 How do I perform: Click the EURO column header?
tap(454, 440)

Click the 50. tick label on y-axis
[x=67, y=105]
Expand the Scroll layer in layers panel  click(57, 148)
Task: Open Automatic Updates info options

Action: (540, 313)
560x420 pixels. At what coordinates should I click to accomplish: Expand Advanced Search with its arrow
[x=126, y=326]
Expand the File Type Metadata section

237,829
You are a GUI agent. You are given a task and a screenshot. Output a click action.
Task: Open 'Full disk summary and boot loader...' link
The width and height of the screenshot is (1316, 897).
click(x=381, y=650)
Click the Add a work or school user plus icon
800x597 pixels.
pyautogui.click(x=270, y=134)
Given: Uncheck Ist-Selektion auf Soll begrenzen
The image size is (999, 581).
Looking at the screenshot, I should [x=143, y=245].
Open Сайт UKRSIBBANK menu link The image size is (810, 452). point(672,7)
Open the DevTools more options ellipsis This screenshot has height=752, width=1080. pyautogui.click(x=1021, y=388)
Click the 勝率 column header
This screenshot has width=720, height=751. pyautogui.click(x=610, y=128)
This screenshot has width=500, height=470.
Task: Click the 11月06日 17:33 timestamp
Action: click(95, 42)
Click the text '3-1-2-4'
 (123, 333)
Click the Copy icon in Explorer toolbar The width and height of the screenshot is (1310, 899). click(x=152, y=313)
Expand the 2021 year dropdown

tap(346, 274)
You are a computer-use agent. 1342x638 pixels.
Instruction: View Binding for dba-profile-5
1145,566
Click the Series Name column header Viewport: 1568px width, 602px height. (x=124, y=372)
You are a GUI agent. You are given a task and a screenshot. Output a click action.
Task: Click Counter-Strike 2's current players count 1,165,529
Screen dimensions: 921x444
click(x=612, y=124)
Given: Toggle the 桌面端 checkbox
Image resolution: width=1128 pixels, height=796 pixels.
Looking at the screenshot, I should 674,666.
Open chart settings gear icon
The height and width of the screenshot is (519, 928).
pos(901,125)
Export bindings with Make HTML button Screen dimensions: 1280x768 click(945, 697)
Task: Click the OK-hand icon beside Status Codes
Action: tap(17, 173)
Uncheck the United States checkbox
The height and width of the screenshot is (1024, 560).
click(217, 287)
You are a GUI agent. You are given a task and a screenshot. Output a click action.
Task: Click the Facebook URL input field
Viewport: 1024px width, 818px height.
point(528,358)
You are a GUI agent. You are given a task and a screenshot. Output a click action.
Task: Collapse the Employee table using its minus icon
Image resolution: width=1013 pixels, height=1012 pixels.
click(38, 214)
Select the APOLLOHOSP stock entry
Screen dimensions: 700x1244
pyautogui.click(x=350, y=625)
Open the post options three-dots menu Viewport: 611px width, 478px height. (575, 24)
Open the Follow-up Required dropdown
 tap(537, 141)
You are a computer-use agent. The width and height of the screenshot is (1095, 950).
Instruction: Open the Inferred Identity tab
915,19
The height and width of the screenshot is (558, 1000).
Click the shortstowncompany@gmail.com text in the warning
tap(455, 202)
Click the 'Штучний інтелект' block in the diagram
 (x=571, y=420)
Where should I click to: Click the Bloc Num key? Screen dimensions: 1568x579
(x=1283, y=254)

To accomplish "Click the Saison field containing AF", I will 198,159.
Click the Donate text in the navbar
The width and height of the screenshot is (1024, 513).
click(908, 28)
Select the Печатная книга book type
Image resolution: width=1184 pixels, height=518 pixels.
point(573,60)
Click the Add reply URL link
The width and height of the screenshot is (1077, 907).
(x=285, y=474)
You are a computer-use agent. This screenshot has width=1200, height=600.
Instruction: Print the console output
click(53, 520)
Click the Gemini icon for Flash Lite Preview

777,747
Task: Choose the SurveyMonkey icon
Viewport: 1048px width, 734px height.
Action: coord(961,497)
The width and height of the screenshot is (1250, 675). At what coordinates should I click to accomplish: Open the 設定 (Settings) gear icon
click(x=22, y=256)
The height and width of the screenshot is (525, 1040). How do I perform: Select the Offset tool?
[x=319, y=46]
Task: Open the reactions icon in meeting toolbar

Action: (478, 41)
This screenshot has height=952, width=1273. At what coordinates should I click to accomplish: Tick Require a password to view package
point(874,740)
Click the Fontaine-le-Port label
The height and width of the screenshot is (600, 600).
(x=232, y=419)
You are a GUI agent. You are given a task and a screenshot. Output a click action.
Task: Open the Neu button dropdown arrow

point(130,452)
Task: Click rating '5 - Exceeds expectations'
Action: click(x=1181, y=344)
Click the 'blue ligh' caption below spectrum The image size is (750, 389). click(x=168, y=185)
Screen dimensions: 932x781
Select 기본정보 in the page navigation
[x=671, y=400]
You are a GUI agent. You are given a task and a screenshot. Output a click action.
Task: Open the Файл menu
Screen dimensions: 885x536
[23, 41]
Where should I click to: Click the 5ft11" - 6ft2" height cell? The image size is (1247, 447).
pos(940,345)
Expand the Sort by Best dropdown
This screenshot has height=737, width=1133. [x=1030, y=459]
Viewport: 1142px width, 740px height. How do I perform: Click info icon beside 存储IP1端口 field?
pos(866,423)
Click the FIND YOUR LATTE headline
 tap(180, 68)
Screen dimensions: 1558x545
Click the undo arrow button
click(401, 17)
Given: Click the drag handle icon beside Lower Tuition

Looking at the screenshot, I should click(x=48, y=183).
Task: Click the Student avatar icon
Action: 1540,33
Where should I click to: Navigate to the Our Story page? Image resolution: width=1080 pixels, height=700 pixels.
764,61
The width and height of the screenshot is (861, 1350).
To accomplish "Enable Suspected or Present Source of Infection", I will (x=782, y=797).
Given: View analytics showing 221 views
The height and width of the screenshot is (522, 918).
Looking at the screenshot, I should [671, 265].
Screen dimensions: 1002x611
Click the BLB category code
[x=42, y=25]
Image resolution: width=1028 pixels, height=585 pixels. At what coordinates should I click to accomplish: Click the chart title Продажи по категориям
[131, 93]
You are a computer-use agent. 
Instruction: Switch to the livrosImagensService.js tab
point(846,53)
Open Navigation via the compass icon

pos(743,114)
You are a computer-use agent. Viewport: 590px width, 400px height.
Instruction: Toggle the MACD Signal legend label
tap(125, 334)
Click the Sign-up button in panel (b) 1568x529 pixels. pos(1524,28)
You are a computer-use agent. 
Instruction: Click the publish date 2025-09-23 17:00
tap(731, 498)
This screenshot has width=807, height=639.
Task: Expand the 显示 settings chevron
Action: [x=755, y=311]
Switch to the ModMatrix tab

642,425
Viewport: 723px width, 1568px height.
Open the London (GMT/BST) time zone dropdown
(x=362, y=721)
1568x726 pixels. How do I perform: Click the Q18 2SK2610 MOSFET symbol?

------------------------

WHAT NEEDS TO BE DONE — Using the records above, restate word for word the lines from the one with "Viewport: 1024px width, 818px height." through the one with "The height and width of the screenshot is (558, 1000).", both included.

RESPONSE —
Viewport: 1024px width, 818px height.
point(528,358)
You are a GUI agent. You are given a task and a screenshot. Output a click action.
Task: Collapse the Employee table using its minus icon
Image resolution: width=1013 pixels, height=1012 pixels.
click(38, 214)
Select the APOLLOHOSP stock entry
Screen dimensions: 700x1244
pyautogui.click(x=350, y=625)
Open the post options three-dots menu Viewport: 611px width, 478px height. (575, 24)
Open the Follow-up Required dropdown
 tap(537, 141)
You are a computer-use agent. The width and height of the screenshot is (1095, 950).
Instruction: Open the Inferred Identity tab
915,19
The height and width of the screenshot is (558, 1000).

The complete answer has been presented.